_Required action 1_:
According to the article on wild cats captured by hidden cameras, how do the cameras decide when to take a picture?
_Required action 2_:
Write the next part of the article on wild cats captured by hidden cameras, continuing from its final sentence.

_Text for analysis_:
§
Wild cats captured by hidden cameras
Leopardus pardalis (Ocelot). Volcan Barva, Costa Rica.
(This image is one of nearly 52,000 photos of 105 mammal species, taken as part of the first global camera trap mammal study done by The Tropical Ecology Assessment and Monitoring Network (TEAM) )
Wild animals don't like humans and donít act naturally while humans are around. So if you really want a glimpse of how they really live you have to do it while the animals donít know you are looking. And this is where hidden cameras come into play. This is the thinking behind what Conservation International set out to do. The project started in 2008 with 480 hidden automatic cameras placed in seven different countries in some of the most remote areas in the world.
The cameras are camouflaged and do not use flashphotography. They, are heat sensitive, so when they detect something warm nearby they snap a picture. So far the cameras have captured about 52,000 images and snapshots of 105 species including many wild cats. The study is headed by Jorge Ahumada, technical director of the Tropical Ecology Assessment and Monitoring Network. he explains it is a vital tool for the study of animals in their true native environment. Many of the animals photographed are very shy of humans and are much better at hiding from us than we are at finding them.
§
(Stored records)
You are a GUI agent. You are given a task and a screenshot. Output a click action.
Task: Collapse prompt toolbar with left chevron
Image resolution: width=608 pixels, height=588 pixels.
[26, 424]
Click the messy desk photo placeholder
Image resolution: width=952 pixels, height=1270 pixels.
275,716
§
_Expected output 1_:
They are heat sensitive, so they snap a picture when they detect something warm nearby.

_Expected output 2_:
The cameras can spy on animals during the night just as well as they can during the day. This allows fascinating insights into the life of rare cats, because many of these cats are most active at night and it is often very difficult to study them with conventional methods.
Some of the images from the hidden cameras including the one shown here, were released this August . The first results from the study itself are just about to be published (see reference below).
Jorge A. Ahumada1, Carlos E. F. Silva, Krisna Gajapersad, Chris Hallam, Johanna Hurtado, Emanuel Martin, Alex McWilliam, Badru Mugerwa, Tim O'Brien, Francesco Rovero, Douglas Sheil, Wilson R. Spironello, Nurul Winarni and Sandy J. Andelman. Community structure and diversity of tropical forest mammals: data from a global camera trap network. Philosophical Transactions of the Royal Society: Biological Sciences, (2011), vol. 366, 2703-2711.